I just peeled through every pair of jeans I own. I have one pair that fits just right. I have one pair that doesn’t fit yet (just a size too small), and about 7 pairs that are baggy, give me a fake penis, or just dont even think of fitting at all.
I felt the tears slightly coming.
I threw on a pair that sort of fit, left my ass baggy though and just put on a tank top.
I’m looking at my room. It’s covered in clothes. I swear, it looks like my closet and my dresser threw up everywhere. I’m frustrated. I’m looking at all these clothes, some of which i completely love, and I’m wondering if it’s time to start cleaning out my clothes. I have clothes in my closet I haven’t touched in months, and some….years. So how do you let them go? How does one overcome the fear of gaining weight and having “fall back” clothes. Yes. that’s why I still have them. I’m afraid I’m going to gain weight back, and I wont have anything to wear. I’m scared. There you have it. I admit it. I’m scared of gaining weight back.
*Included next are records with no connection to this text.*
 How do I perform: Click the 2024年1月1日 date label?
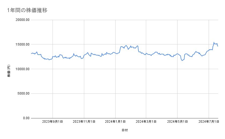tap(115, 122)
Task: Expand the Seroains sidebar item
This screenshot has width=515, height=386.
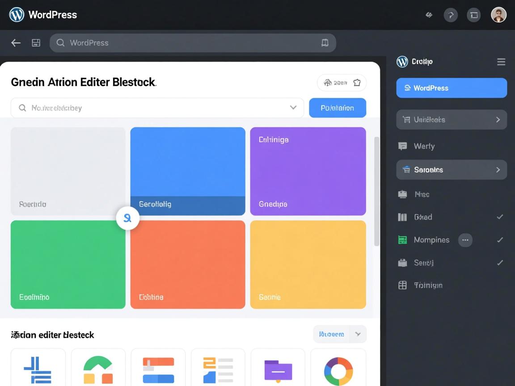Action: click(452, 170)
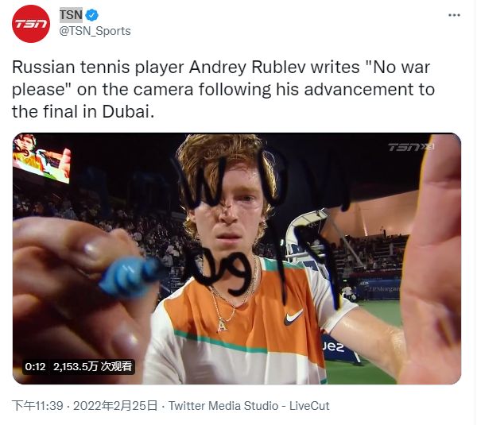Click the Nike swoosh on the shirt
The height and width of the screenshot is (425, 477).
tap(293, 315)

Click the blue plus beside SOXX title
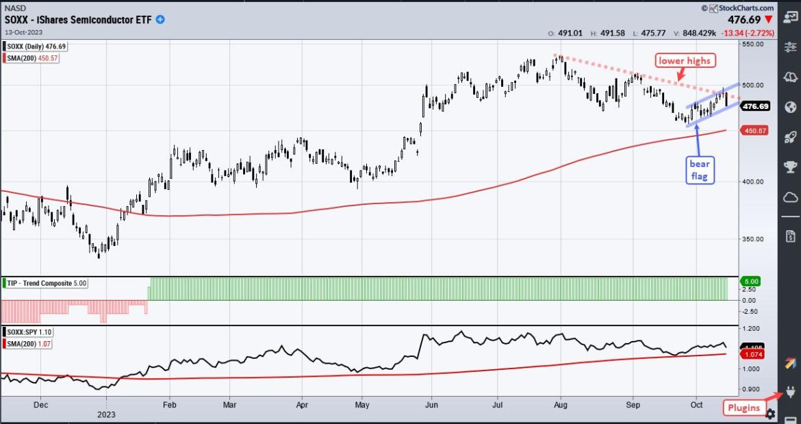pos(159,20)
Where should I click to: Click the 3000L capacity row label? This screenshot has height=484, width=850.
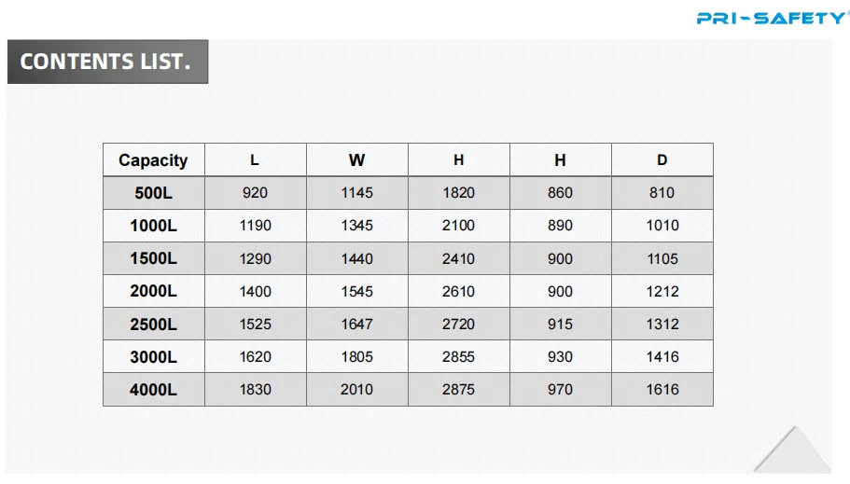tap(153, 357)
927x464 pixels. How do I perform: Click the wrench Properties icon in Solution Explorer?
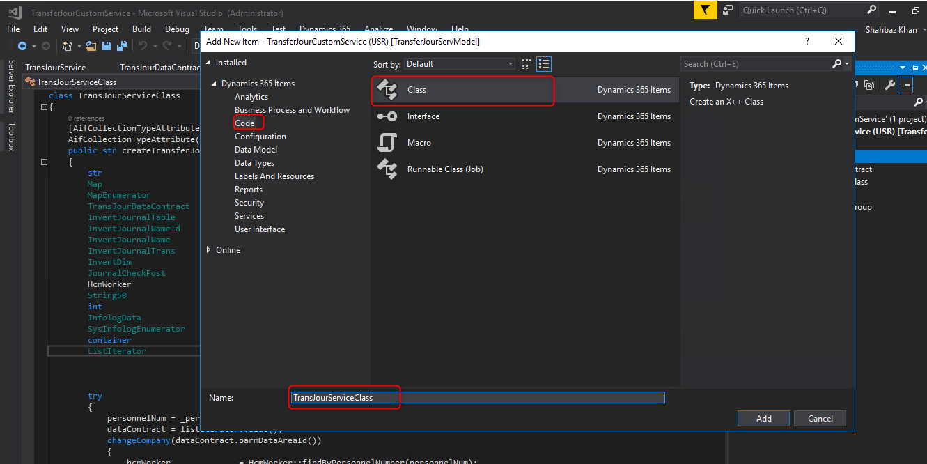click(x=889, y=85)
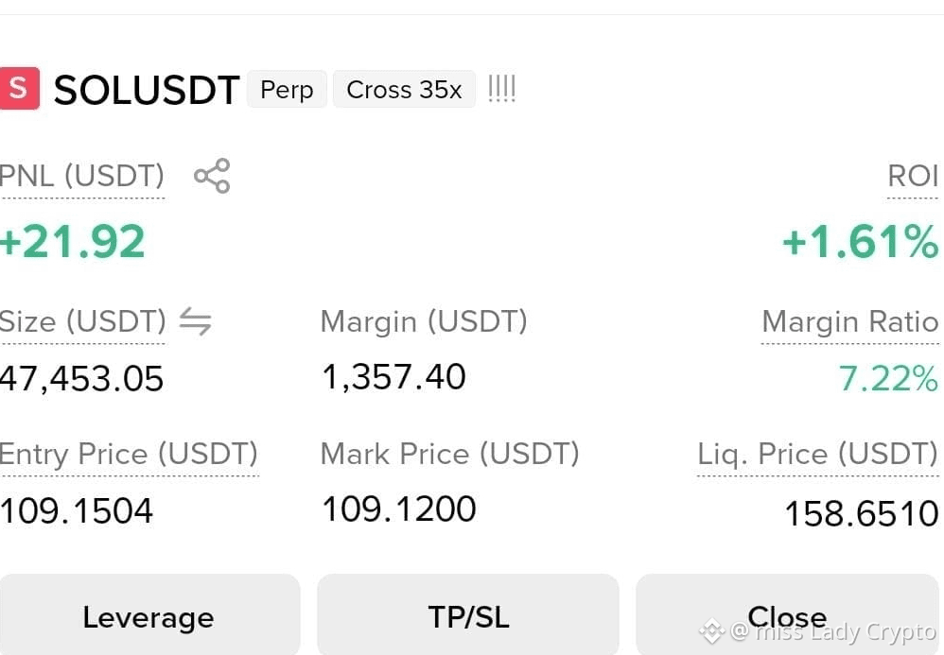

I want to throw them all away. None of them fit my style. Plain black T shirts or Tshirts that are so big…because I used to have to only shop in the mens section. Now I shop in the women’s and junior’s section of Target or something for my Tshirts. Jeans, I’m still relegated to Lane Bryant and B&L (Bandlu.com).
Perhaps when I finish the things I have to do today, I will start. I will start by throwing out the turtlenecks that I have from when I was a junior in high school. Turtlenecks I really dont need since they dont fit AND I live in florida.
Part of me is just so self conscious because of this. I hate being “plus size” i hate it.
here’s my secret fear. Ready?
I’m incredibly in love with my boyfriend. I have never felt this way about anyone in my entire life. He gets me. He understands who I am, and we connect so well. We have talked marriage, and kids.
Here’s the secret fear:
I’m so afraid of picking out my wedding dress. I dont want something expensive, and I’ve even thought I dont want a white dress… but either way i go… I’m afraid of picking out my wedding dress while being fat. I dont want to be a fat bride. A big part of me thinks I dont deserve a pretty dress, because of how I look. Okay, I’m not ugly. I get that now. I hear how pretty I am enough. But… My fat makes me feel ugly. Ugly in a way I can’t admit. I’m afraid of walking down the aisle and people thinking that I look pretty- for a fat bride. I just want people to see ME. My tattoos, my eyes, my hair, my huge smile when I see him. I just want them to see me, not the fat.I want him to look at me and cry out of happiness, realizing that he’s marrying the woman he’s always wanted… not that he’s stuck with some frumpy lumpy wife. I want to be a MILF. I want to be a crazy, fun, sexy wife and mother. I dont want to be a fat mom. I want to have a cute little belly when I get pregnant. Not get pregnant and not see the belly, because I’m fat.
So how do I let go of these fears? how do I tackle this life? how do I do this, and not kill myself in the process?
I need to do something. For me. I need to make a decision, and tackle this. For me.